I can’t take credit for putting her in the hospital. She was always going to the hospital for stomach problems. According to my daughter, who was with my husband every other weekend, they often took this woman to the hospital. I found out when my daughter told me about these outings and asked me, “why would someone go to the hospital all the time for stomach problems?”

“No idea, honey. I hope she is OK.” (through gritted teeth)
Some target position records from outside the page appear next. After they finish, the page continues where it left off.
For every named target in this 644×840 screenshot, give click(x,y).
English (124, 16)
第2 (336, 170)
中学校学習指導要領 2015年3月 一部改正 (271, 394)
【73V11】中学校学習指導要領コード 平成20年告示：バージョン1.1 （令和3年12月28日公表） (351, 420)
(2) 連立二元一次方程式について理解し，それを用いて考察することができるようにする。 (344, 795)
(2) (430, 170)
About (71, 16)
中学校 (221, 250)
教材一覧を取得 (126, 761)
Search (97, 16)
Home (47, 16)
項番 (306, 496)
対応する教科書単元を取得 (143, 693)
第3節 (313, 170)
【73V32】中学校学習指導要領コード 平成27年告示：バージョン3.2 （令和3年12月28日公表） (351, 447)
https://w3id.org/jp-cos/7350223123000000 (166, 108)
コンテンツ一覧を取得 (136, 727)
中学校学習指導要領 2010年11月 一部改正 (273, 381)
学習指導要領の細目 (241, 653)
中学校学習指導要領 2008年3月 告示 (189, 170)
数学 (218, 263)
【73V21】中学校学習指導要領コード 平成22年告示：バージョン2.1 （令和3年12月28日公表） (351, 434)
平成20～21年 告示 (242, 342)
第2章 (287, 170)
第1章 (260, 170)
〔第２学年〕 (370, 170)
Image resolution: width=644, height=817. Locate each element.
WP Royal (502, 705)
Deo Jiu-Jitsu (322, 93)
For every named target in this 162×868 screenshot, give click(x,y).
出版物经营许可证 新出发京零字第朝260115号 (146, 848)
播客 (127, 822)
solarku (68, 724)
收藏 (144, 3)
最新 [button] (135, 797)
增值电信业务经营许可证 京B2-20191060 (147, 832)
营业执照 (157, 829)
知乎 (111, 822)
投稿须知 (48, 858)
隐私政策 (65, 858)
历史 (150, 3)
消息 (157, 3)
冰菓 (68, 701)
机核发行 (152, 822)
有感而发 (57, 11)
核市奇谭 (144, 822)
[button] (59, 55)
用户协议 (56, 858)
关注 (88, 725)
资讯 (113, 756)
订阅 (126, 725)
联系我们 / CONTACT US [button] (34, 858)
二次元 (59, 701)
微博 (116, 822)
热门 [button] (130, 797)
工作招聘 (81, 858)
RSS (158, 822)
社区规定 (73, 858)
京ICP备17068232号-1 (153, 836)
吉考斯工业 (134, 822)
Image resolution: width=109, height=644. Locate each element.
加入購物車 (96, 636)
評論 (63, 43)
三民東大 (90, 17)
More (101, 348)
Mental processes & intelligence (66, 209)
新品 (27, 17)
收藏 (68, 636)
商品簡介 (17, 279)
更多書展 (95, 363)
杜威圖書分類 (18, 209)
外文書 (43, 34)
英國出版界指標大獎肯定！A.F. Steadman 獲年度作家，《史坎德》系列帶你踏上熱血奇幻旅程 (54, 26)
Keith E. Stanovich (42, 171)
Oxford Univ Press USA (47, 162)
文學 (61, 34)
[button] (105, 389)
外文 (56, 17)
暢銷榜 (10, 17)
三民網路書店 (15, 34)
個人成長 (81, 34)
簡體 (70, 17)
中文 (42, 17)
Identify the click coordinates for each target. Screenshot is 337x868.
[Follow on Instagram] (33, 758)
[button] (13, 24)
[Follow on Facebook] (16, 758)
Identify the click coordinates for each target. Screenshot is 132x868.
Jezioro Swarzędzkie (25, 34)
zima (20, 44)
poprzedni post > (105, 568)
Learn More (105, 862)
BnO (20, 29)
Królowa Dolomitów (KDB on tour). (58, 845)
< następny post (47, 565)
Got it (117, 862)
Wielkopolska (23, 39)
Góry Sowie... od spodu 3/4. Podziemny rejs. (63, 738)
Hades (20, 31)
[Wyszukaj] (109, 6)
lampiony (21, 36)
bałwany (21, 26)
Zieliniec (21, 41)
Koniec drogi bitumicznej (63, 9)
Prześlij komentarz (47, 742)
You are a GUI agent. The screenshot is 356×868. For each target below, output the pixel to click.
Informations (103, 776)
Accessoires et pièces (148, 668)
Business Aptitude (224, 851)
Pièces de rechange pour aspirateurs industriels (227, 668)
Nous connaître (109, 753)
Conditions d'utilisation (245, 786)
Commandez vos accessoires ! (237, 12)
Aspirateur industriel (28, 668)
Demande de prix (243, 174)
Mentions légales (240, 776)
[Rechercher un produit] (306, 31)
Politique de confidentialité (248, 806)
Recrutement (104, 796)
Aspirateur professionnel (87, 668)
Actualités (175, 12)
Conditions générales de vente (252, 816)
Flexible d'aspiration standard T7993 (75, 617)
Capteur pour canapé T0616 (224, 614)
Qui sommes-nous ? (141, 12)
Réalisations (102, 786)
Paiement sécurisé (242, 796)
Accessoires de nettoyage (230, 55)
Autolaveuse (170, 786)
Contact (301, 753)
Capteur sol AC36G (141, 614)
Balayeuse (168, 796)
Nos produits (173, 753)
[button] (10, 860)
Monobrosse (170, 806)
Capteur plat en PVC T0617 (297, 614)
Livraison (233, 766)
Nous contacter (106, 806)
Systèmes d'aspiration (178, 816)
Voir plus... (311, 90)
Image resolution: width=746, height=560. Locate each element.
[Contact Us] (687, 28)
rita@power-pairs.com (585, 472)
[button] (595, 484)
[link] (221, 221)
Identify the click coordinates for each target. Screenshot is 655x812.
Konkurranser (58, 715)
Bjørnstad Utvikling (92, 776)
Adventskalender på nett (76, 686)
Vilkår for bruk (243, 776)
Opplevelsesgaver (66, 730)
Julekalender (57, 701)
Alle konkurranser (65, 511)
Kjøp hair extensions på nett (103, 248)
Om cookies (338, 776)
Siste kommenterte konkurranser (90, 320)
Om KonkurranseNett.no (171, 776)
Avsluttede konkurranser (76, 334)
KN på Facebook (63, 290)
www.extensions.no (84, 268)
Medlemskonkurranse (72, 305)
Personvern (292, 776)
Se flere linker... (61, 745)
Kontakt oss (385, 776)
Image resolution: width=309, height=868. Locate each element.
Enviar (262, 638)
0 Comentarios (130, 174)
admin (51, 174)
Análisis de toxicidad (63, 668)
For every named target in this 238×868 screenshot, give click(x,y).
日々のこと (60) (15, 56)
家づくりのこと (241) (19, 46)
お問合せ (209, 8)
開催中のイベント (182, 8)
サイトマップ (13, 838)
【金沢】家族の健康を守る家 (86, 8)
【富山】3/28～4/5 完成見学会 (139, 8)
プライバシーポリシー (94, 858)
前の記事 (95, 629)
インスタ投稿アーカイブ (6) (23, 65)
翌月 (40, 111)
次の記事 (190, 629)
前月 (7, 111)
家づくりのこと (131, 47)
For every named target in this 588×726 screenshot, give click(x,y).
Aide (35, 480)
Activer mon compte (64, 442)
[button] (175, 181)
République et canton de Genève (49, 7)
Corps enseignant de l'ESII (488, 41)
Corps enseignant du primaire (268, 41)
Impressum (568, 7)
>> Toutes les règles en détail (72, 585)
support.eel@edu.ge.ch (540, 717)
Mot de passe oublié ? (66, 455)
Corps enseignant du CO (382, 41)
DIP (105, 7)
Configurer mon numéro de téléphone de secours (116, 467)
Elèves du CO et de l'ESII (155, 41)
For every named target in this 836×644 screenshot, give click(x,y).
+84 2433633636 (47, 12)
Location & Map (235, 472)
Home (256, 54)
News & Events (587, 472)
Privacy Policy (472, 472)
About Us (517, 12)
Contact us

Here are some of the elements of narcissism

  • They find it difficult to build or maintain a connection with others. She was already divorced twice and not 30 years-old yet.
  • Manipulative tendencies — When she met my husband, she told him she saw me crying at my daughter’s school and asked me what was wrong and “hugged me.” Never happened. I don’t cry in public. And I would never allow a stranger to “hug” me. My husband knows this about me, and after some convincing, admitted it was probably a lie she told him.
  • Lack of compassion — She laughed at my child because my five-year-old was having trouble leaving her father and getting into my car during one transition. My daughter was having an understandable temper tantrum due to the upheaval in her life. Her father was suddenly living with three children she knew from school and not at home with her.
  • Feel entitled — Who the fuck cancels the food order of the person who’s husband you’re sleeping with. Isn’t that bad enough? Why cancel the woman’s food order for her daughter’s birthday party on top of that?
  • Feel entitled — After knowing my husband all of three months, he invited her into our home while I was on the east coast. She took a dress from my closet. They ransacked my attic and took my daughter’s art and baby mementos that I had lovingly packed in boxes and labeled, did I mention, while I was trying to process my marriage falling apart IN ANOTHER STATE. Sadly, my husband took my childhood stuffed animals instead of our child’s — he had no idea which ones were our daughter’s.
  • Crave attention and admiration — Constantly having stomach problems and having my husband (with my child along for the ride) take her to the hospital since the day they met.

My ex is not a narcissist. His main issue that crept into our relationship and to the detriment of our marriage is he does not know how to set boundaries for himself. And because of this, over promises and underdelivers with friends and family, pissing off everyone is his can’t-keep-his-word wake.

I’m still not 100% sure my husband didn’t know she had canceled the order when he gave me the five-minute warning on that Friday night.

You see, my ex is a people pleaser; death to him is someone being mad at him or not liking him (even as he is trying to leave and blowing up your life). I couldn’t be more different. I think “nice” is an overrated trait. I prefer kind and reliable.

Even though we weren’t getting along then, he may have felt bad about the canceled order (as he should have, after all, he claims to love his child: why would he want to negatively impact her, but hey, he was doing so much of that already) and because come on man, it is a shitty thing to do to anyone to cancel the food order for a child’s birthday party.

If he knew she canceled it, and then told me, as somehow to *not* be the bad guy, and please both parties, which is typical of his personality, that is the most fucked up thing I have ever heard, and I’m so grateful to not be married to a person who has so weak of a spine that they would do that.

The way he handled his divorce from me cured me of any regret about our marriage not working out and my culpability in its failure. When you divorce someone, you find out who they are.

Disclaimer: Names have been changed to protect the guilty, horrible, narcissistic-borderline-personality-disordered woman.